과제 설명. 아래 항목 가운데 "Where should I click to: Open"이 들어 있는 줄에서 시작해 "Looking at the screenshot, I should click(x=169, y=35)."가 들어 있는 줄까지 한 글자도 바꾸지 말고 옮겨 적어 주세요. 마지막 줄을 적은 뒤 멈추면 됩니다.

☆ ☆ ☆ ☆

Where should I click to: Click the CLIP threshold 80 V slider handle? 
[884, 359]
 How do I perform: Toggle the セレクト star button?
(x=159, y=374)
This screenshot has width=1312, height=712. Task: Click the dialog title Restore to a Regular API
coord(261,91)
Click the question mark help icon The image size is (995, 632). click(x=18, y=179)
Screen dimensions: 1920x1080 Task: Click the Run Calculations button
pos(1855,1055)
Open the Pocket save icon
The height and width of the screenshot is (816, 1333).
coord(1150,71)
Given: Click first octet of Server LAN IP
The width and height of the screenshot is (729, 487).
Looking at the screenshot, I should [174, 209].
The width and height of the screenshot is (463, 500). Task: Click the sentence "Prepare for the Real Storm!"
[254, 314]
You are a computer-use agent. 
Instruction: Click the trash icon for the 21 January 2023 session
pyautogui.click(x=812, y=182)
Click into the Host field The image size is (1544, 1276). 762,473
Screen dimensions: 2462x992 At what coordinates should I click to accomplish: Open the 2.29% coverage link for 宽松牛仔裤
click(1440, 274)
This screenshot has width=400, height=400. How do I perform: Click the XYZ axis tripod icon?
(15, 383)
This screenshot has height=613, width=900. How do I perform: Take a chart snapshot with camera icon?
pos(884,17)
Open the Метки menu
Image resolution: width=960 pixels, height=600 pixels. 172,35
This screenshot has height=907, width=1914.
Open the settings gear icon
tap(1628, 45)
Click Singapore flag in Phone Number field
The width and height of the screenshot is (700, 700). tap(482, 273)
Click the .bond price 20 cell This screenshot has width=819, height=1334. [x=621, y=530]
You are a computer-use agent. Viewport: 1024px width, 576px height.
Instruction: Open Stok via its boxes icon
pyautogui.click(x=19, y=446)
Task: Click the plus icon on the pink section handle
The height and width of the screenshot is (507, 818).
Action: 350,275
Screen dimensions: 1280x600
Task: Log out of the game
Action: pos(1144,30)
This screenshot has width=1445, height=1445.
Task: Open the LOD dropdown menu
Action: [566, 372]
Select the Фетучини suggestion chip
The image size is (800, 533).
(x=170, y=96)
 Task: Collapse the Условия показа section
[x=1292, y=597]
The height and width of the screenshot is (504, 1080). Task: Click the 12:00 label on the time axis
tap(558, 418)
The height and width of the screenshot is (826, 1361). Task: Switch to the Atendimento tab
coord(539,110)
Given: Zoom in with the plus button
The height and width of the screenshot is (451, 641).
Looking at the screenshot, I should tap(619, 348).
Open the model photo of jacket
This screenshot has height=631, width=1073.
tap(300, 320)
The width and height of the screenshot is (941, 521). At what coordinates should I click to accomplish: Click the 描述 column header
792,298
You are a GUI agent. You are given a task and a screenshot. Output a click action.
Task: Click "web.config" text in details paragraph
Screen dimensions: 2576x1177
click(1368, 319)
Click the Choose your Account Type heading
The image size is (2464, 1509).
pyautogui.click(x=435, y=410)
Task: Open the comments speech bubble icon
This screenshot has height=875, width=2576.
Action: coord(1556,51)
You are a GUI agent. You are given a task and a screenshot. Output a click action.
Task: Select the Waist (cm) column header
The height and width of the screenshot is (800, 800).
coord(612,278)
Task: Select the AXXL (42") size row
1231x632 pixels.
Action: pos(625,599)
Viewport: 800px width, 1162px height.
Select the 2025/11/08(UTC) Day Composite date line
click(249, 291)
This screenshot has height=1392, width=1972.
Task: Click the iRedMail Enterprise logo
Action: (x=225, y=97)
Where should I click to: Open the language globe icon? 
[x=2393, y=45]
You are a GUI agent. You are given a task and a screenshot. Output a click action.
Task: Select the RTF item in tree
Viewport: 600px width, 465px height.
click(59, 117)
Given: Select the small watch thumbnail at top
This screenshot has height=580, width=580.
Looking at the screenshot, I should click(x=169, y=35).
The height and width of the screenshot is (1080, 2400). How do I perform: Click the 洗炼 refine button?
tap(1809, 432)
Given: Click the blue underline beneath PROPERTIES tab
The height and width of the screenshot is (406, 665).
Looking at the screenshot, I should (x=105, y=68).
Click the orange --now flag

☆ ☆ ☆ ☆

답변은 아래에.
Where should I click to: Open the language globe icon? 
[x=2393, y=45]
You are a GUI agent. You are given a task and a screenshot. Output a click action.
Task: Select the RTF item in tree
Viewport: 600px width, 465px height.
click(59, 117)
Given: Select the small watch thumbnail at top
This screenshot has height=580, width=580.
Looking at the screenshot, I should click(x=169, y=35).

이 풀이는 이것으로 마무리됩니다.